ONE
I was whining to an friend, asking “What do I want to do?” about my writing and she shot back, “How about asking ‘What do I REALLY want?’”
TWO
I’ve been watching a dear, dear friend recovering her Self after months and months of serving everyone. She has been living under the most intense of circumstances - months of caring for her ill mother, in-laws dying within months of each other, and most recently nursing her husband through cancer - (really, if I told you her whole tale, you would not believe it). Now the emergencies are over. The dust is settling and she is slowly finding the courage to ask, “What have I been doing because I thought I was supposed to and what have I been doing because I’ve really wanted to?” You go girl!
THREE
My young daughter rarely spends her money - she is as tight as the bark on the tree with her green stuff. But she wanted a new Barbie in a big way. (Even when I make remarks under my breath like, “Look at the size of Barbie’s waist. Do you know that if she were an real woman, she would suffocate because there would not be enough room for her lungs in that tiny waist? And how about those breasts? Did you know…”) So we made the long trek off island to ToysRUs; we asked where the Barbie were; we rounded the corner and gasp! We faced a wall of at least 100,000 different Barbies (okay, maybe 100). After about 50 hours (during that I exhibited particularly fine parenting skills), Lilly decided she liked the Collector’s Movie Star Barbie complete with authenticity certificate (authentic what?). The price tag: USD 50. My mother-in-law and husband were with us and Chris said, “I think that’s absurd, to spend that much on a Barbie.” With visions of starving children languishing in my he!

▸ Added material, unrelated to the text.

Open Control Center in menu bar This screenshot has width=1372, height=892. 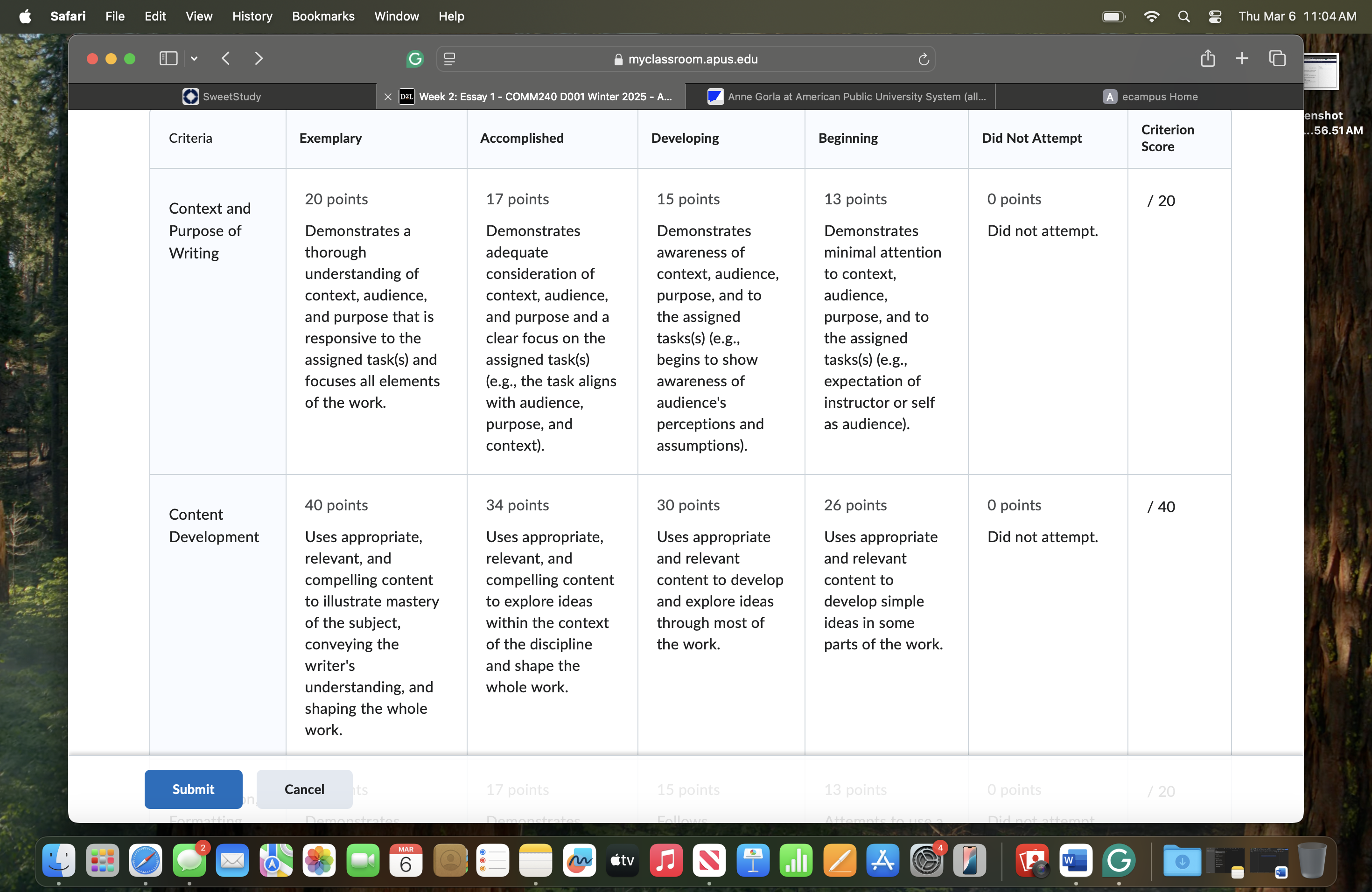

ad, I said, “How plenty of of us spend our lives buying things on sale that we do not want and never getting what we really do want?” Chris’ 74 year old mom clutched her pocket book and said quietly, “I’ve spent my whole life doing that.”
FOUR
I wonder if the moral fabric of our world is being weakened when we settle for less than we truly want - and I do not mean just material things - I’m talking about relationships, goals, even dreams. Settling leads to more settling that can lead to forgetting what we value - and when we do not know what we value, we can get pretty sloppy about our choices. So I ask you, is that why Jason Alexander is making Kentucky Fried Chicken commercials? (Subscribers in other countries, please excuse this American popular culture reference).
FIVE
Reminder: What you really want always honors your true responsibilities.
SIX
What do you really want to do right now?
What do you really want to do today?
What do you really want to do this week?
Why not pause right now and find out?